Within 90 days of treating Michael, Terry opened a clinical trial in the US. Three children in the US and two Spanish teens had all received the same treatment to date. With those results in hand, Terry and the team went to the FDA to ask for a phase three clinical trial. Just this summer, the trial was approved to move forward.
“Very early on, Dr. Gray told me, ‘I don’t make therapies for just one person,’ and I agreed,” Terry says. “I wanted to treat Michael, but I also wanted to eradicate SPG50 and other rare diseases.”
To him, the disease was the enemy, and he wanted revenge for what it had done not only to his own family but other families around the world.
To make the therapy accessible to more children, the team recognized a significant need for additional resources. They pursued grants, reached out to venture capital firms, and left no avenue unexplored in their quest to fund not only SPG50 but other stalled programs in need of support.

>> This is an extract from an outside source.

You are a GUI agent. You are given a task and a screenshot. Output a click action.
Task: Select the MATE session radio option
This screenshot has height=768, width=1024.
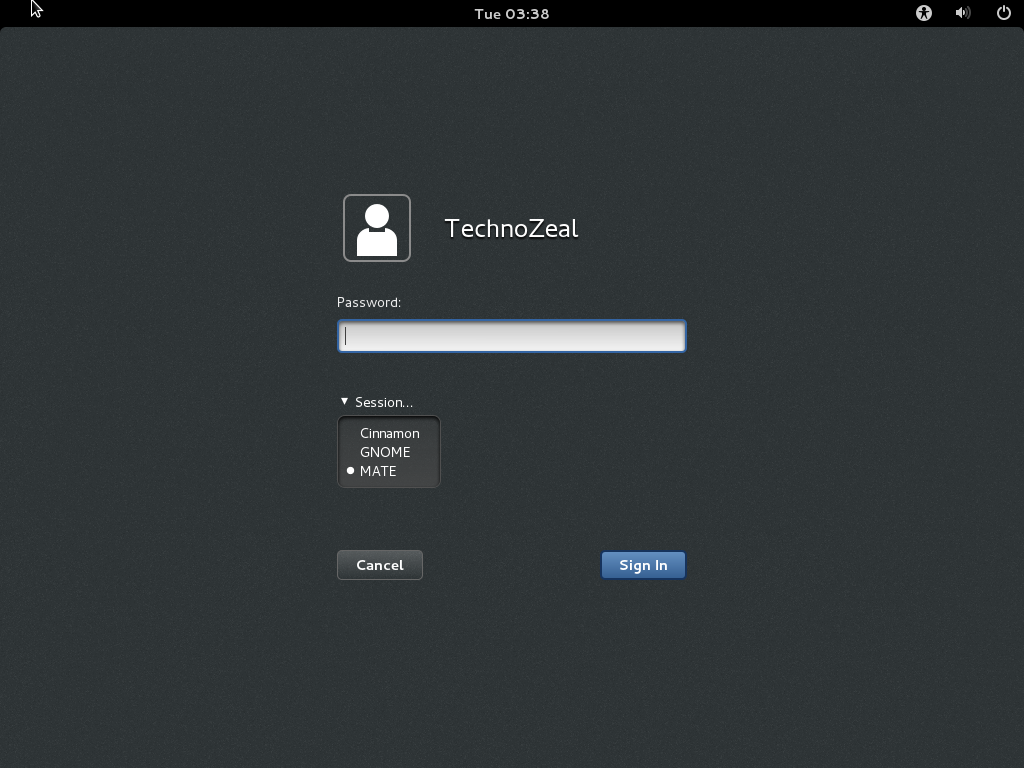(377, 471)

“I wouldn’t take ‘no’ for an answer,” Terry recalls. His focus wasn’t on profit or licensing but on saving more children. To secure the resources needed to scale, he established his own organization, Elpida Therapeutics, and built partnerships with the Columbus Children’s Foundation and Fundación Columbus to get off the ground. With these alliances in place, they eventually collaborated with the NIH. “Together, we applied for a grant and received $4 million from the state, which will fund a natural history study and, hopefully, a Phase I-III trial for our second program, Charcot-Marie-Tooth disease 4J (CMT4J).”

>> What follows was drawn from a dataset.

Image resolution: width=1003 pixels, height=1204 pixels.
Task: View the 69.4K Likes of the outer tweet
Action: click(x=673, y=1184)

Georgia Kumaritakis and Terry Pirovolakis pose for a photograph with their children Zach and Zoe, and their son Michael, who suffers from the rare neurodegenerative disease Spastic Paraplegia-50, at their home in Toronto.(Christopher Katsarov/The Globe and Mail)
FUNDING: THE BARRIER TO RARE DISEASE TREATMENTS
To any family, $4 million is an unfathomable amount of money. For Terry and Georgia, being able to see Michael enjoy life, ride his bike, play at the park, and understand affection was worth every cent, every hour, and every bump in the road. When funds were short, or the goal felt so far away, it was the people around them that helped them persevere.
“We thought we were going to have to sell our house at one point, but a generous mentor stepped in and offered to donate the $1 million we needed, allowing us to keep a roof over our children’s heads,” Terry says. People in the community stepped up to put on raffles, lemonade stands, galas, and other fundraisers. Raising funding to create these gene therapies is one of the biggest hurdles, and that’s exactly what Elpida Therapeutics hopes to tackle for other families impacted by rare diseases.
Up until this point, Elpida has relied on philanthropy to fund its work, but in the future, Terry hopes to leverage the Priority Review Voucher program through the FDA to take on more therapies and save more children. “This has never been about the money for me; it has always been about the children,” he says.
As Terry grows Elpida Therapeutics and continues working toward a world free of rare diseases, his focus will always be on the children and their families. When he looks into the eyes of parents or loved ones of those impacted by rare diseases, he sees himself and his own family, and he’ll fight for those children just like he fought for Michael.
“I feel incredibly blessed, humbled, and grateful that our community united to help us raise millions, with 13,000 people from around the world answering our call to support Michael and other children. It took hundreds of remarkable individuals to bring this therapy to these children, and we will be forever thankful for this extraordinary support.”